The flat plank member 1 comprises a flat upper major face wall 2A; a flat lower major face wall 2B spaced from and parallel to the wall 2A; and two internal shear stiffening webs 3, each joined at its upper end 3A to the wall 2A and at its lower end 3B to the wall 2B. The flat plank member 1 also comprises opposed, flat, parallel side walls 4A, 4B. As will be seen the walls 2A, 2B, 4A and 4B define a hollow space, which in this embodiment is divided up by the webs 3 into three hollow chambers 5. This hollow space is filled with rigid closed cell polyurethane foam 6. This rigid foam filling 6 confers increased structural stiffness, durability and thermal insulation properties on the plank member 1. It would be possible to omit the webs 3 in a plank member not so wide as the plank member 1 shown in FIG. 1, and rely for internal stiffening on the rigid foam filling.

The flat plank member 1 is a rigid, hollow, integral, pultruded structure of glass fibre reinforced plastics material. It is formed in a single pultrusion operation. In the technique known as "pultrusion" a complete member can be pulled from an aperture of appropriate shape. By this technique, continuous glass reinforcing rovings and mat impregnated with plastics material can be pulled through a heated die system. The complete member is heated and cured as it is pulled from the die system. The rigid closed cell foam filling is preferably foamed into the member as part of the continuous process of manufacture, although it may alternatively be placed in the member at a later stage.

Thus the walls 2A, 2B, and 4A, 4B, the webs 3, and preferably also the filling 6, are all formed in a single pultrusion operation.

Referring particularly to FIG. 2, it will be seen that each integral opposed side wall 4A, 4B has a flat surface 7 disposed at right angles to the plane in which the upper major face wall 2A lies. In this embodiment each side wall 4A, 4B has formed therein an integral undercut channel 8. Each undercut channel 8 is shaped as shown, with a slot 8A (see also FIG. 6) in the wall 4A or 4B, leading to an enlarged cavity 8B. The shape of each undercut channel 8 is thus such as to receive slidably one of two oppositely projecting connector portions 9A of a solid pultruded connector member 9. Each connector portion 9A is of head and neck shaped cross section as shown, with a head 10A and a neck 10B.

■ **Available data**:
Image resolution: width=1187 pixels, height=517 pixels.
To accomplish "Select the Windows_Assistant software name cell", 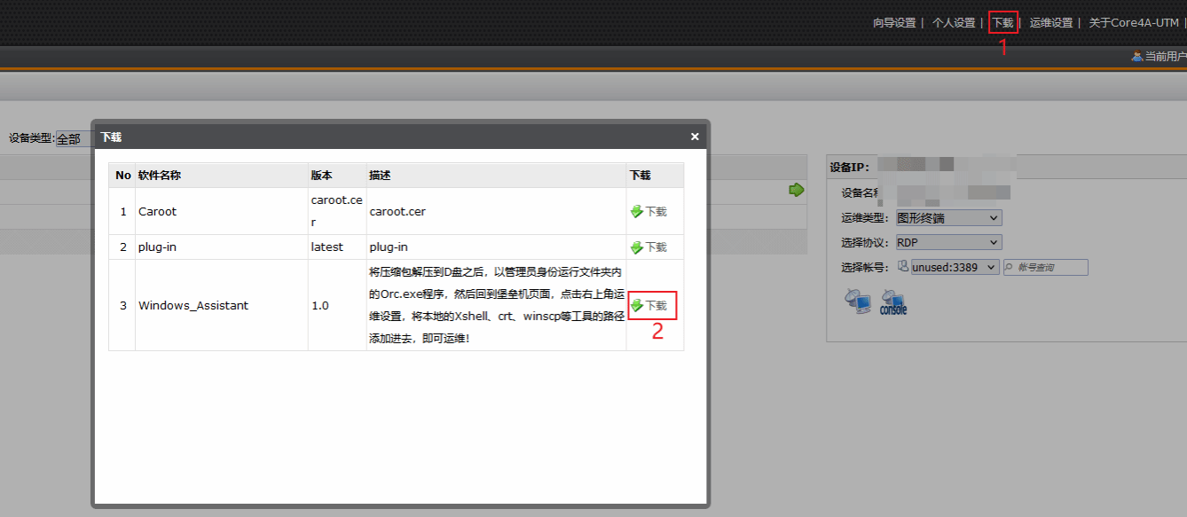I will (x=193, y=305).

■ **What is needed**:
Resume the passage on the pultruded plank member, continuing on from its last sentence.

■ **Final result**:
It will be understood from FIG. 2 that the side walls 4A, 4B lie close together, virtually without a gap, and that the solid connector member 9 is virtually surrounded by the two adjacent flat plank members 1. The solid connector member 9 not only connects the members 1 together, but provides shear continuity in a floor or roof made up of the members 1.

FIG. 3 shows side parts of two adjacent plank members 1 of another embodiment of the invention. Each plank member 1 of this embodiment is generally similar to the first embodiment, except that at each side the plank member has an upwardly facing undercut channel 12B with a slot 12C in the upper wall 2A. The lower wall 12D of this channel is an inward extension of the upper wall 8C of the undercut channel 8 in the side wall 4B of the plank member. The inner side wall 12E of the undercut channel 12B is continued downwardly as a web 12E' to connect with the lower wall 2B, as shown. The connection between the two plank members 1 of this embodiment is the same as described above with reference to FIG. 2. Also as shown, one of the undercut channels 12B receives a supporting member in the form of a hanger assembly which will be described below. (Alternatively a pedestal-like mounting member could be connected to the plank member 1 with the latter inverted, for example when a roof or floor is to be supported from below). The upwardly facing undercut channel 12B at the left-hand side of the left-hand plank member could also receive another hanger assembly.

FIG. 4 shows another embodiment of connector member 11 which also provides shear continuity and in addition provides for supporting the flat plank members from above. In FIG. 4 the flat plank members 1 are identical with those seen in FIGS. 1 and 2. Also the connector member 11 has two oppositely projecting connector portions 9A which are slidably received in the undercut channels 8, just as is shown in FIG. 2.

The connector member 11 is an elongate structural connector member, as seen in FIG. 6. It has a flat upper wall 11A, a flat lower wall 11B spaced from an parallel to the upper wall 11A. Also it has a first flat side wall 11C joining the upper and lower walls 11A, 11B and a second flat side wall 11D also joining the upper and lower walls 11A, 11B, and spaced from and parallel to the first side wall 11C. The upper wall 11A has a slot 12 (see also FIG. 6) to provide an undercut channel 12A which receives a supporting member in the form of a hanger assembly which will be described below. (Alternatively a pedestal-like mounting member could be connected to the connector member 11 with the latter inverted, for example when a roof or floor is to be supported from below).

Each connector portion 9A projects laterally as shown in FIG. 4 from a respective side wall 11C, 11D, the portions 9A projecting in opposite directions. The connector portions 9A are otherwise the same as those described above with reference to FIG. 2.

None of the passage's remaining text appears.